For each line below that contains the string "English", copy that line.

Segment Start: SUPPLIED RECORDS

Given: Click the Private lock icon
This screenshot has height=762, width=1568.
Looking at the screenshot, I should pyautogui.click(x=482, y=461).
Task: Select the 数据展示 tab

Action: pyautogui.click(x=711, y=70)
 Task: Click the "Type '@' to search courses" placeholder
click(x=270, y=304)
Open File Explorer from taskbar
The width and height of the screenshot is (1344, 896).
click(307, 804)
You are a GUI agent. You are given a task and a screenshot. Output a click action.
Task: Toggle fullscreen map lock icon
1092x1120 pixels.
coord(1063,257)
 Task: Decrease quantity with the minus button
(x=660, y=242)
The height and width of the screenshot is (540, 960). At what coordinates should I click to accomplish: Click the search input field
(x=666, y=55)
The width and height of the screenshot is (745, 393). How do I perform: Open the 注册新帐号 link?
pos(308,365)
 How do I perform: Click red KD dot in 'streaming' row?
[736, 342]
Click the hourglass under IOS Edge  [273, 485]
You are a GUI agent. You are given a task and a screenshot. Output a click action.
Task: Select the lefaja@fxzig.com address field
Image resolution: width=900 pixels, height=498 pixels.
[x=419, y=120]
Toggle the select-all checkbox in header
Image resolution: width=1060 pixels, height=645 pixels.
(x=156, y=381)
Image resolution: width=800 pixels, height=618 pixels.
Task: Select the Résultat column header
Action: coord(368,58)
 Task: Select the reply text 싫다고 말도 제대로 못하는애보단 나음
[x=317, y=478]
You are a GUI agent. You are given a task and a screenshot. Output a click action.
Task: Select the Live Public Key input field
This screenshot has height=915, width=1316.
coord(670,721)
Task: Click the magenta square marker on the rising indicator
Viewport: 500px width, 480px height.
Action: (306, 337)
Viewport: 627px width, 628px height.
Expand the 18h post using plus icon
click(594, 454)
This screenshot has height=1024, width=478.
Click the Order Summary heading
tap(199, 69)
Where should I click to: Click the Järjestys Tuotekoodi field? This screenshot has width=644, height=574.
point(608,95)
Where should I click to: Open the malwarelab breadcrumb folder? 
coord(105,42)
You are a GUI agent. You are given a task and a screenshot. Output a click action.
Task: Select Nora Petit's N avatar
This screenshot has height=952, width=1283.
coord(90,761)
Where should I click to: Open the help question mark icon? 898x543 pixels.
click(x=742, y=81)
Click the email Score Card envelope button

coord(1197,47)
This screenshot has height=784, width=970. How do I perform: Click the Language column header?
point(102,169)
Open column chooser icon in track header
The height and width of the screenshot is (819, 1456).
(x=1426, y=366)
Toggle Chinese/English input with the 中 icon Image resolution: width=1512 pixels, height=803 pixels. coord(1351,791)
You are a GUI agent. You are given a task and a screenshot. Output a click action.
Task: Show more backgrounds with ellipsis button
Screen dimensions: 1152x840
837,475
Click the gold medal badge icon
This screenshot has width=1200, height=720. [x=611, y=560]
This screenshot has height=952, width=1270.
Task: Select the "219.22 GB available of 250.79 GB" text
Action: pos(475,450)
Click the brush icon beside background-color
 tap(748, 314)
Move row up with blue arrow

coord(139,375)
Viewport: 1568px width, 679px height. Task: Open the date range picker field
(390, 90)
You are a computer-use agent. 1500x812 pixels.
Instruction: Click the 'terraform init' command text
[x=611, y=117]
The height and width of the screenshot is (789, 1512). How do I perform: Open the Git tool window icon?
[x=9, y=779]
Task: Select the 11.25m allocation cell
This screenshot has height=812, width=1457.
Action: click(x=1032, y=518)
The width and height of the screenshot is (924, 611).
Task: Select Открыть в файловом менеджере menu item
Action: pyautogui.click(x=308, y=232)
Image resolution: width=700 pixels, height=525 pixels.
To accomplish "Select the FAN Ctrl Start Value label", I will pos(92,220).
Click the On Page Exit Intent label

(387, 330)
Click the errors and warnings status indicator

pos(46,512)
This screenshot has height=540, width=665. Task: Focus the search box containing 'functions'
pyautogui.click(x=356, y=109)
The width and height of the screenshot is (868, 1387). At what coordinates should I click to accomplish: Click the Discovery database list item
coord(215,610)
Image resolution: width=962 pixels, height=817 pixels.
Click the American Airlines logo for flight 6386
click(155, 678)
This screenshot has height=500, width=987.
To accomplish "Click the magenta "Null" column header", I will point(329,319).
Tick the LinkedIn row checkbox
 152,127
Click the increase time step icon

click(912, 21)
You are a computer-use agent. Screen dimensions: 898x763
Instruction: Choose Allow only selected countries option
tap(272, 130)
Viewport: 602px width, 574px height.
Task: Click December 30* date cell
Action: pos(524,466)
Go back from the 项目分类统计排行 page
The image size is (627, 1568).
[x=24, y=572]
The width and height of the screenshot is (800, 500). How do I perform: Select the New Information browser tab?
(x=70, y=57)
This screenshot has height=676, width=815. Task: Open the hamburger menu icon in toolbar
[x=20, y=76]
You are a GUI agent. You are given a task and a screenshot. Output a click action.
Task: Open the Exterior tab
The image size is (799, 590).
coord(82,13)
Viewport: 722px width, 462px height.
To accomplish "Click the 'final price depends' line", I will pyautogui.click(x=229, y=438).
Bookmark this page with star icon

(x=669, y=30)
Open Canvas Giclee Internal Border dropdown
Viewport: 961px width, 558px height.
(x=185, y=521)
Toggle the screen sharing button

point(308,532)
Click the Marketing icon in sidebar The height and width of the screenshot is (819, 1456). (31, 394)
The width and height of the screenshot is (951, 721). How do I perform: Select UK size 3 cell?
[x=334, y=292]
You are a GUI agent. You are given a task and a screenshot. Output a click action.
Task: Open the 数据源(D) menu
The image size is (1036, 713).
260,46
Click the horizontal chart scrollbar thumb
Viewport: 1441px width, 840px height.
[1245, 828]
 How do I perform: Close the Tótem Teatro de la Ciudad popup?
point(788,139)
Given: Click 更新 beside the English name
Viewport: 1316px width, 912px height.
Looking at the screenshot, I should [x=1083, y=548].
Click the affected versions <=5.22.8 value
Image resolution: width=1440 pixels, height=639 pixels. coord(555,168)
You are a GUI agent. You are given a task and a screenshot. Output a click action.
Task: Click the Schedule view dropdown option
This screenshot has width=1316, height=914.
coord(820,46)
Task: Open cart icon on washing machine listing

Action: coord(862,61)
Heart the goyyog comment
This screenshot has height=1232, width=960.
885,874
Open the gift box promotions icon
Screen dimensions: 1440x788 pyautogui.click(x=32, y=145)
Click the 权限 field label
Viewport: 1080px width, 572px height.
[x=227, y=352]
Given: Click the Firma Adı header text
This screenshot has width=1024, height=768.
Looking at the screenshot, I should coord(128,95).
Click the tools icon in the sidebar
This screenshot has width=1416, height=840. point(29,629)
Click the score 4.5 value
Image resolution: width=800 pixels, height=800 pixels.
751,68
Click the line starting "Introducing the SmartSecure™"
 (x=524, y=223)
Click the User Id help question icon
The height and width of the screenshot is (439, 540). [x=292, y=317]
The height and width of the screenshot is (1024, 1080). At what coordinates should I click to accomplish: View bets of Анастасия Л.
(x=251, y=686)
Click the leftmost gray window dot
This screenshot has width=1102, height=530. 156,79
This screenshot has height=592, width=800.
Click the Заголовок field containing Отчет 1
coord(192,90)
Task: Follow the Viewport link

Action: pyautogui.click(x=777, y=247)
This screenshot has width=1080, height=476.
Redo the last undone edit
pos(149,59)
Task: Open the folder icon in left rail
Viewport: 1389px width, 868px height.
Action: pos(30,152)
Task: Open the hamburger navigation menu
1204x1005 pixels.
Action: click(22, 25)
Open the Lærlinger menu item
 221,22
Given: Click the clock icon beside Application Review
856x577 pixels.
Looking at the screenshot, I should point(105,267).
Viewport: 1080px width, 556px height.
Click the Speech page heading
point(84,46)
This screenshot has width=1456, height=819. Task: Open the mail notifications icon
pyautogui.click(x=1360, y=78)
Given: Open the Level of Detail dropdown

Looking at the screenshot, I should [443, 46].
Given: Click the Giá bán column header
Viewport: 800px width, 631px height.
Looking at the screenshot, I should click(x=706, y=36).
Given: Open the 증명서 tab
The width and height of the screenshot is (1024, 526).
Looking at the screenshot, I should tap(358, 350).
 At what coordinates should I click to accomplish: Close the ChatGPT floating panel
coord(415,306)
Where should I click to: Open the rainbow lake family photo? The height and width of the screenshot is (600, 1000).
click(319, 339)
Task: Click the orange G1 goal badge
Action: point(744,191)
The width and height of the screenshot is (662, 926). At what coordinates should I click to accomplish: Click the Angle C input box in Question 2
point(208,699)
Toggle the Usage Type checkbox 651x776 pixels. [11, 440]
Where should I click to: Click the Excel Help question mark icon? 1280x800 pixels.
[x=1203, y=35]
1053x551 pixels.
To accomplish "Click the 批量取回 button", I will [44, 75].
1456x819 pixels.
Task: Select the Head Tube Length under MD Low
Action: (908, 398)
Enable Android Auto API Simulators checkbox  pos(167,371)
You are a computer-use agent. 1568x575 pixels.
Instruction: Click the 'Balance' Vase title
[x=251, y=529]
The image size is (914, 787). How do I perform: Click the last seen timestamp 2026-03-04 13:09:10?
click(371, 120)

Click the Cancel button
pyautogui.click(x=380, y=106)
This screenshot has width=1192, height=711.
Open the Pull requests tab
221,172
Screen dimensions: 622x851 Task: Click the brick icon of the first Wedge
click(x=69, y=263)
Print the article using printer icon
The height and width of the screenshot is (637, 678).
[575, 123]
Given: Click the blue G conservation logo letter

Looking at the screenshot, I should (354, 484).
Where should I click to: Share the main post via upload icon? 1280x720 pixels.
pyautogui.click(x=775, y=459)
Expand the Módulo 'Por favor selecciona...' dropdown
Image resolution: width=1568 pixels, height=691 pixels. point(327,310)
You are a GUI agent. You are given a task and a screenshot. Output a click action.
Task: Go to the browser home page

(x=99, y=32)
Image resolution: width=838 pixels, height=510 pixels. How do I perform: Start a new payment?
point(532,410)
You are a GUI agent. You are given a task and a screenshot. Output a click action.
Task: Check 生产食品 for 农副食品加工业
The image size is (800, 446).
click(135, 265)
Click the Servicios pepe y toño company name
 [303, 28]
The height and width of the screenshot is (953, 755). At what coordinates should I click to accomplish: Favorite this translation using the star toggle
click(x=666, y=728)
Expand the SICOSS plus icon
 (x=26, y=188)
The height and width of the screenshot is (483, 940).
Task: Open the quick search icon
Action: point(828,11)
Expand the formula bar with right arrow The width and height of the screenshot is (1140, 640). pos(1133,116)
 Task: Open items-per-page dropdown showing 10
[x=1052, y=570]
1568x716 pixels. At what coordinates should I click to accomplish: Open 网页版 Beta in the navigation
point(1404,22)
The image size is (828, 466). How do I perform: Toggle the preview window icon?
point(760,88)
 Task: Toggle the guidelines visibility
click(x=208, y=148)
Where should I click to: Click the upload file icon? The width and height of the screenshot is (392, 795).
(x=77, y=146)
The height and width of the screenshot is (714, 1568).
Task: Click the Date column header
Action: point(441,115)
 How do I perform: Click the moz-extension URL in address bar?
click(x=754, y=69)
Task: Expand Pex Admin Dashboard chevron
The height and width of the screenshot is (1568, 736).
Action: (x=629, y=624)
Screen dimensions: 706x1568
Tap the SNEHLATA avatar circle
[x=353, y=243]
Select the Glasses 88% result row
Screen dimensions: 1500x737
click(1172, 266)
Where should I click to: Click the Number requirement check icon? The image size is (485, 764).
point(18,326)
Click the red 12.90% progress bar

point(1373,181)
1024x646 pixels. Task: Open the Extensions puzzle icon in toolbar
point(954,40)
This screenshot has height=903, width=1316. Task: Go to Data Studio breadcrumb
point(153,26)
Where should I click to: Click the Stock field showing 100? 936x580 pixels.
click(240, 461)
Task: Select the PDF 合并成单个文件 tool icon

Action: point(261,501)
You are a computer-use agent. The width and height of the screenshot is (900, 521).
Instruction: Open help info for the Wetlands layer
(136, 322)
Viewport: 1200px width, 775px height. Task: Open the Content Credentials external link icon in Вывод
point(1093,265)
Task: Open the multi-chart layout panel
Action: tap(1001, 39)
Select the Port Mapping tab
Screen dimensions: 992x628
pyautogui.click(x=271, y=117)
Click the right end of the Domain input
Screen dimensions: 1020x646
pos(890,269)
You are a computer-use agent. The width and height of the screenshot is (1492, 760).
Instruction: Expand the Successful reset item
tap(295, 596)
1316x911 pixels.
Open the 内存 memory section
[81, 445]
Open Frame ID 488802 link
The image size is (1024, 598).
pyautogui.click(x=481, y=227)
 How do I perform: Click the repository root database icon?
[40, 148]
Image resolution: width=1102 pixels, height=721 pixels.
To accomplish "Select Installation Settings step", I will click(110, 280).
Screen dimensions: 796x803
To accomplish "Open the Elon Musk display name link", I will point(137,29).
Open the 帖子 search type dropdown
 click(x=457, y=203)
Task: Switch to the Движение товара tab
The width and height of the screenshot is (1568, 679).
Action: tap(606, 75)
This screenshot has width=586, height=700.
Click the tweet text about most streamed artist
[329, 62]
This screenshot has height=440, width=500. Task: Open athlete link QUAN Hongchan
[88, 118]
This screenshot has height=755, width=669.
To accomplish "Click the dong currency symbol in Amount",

Segment End: SUPPLIED RECORDS

### RESULT
Toggle Chinese/English input with the 中 icon Image resolution: width=1512 pixels, height=803 pixels. coord(1351,791)
Given: Click 更新 beside the English name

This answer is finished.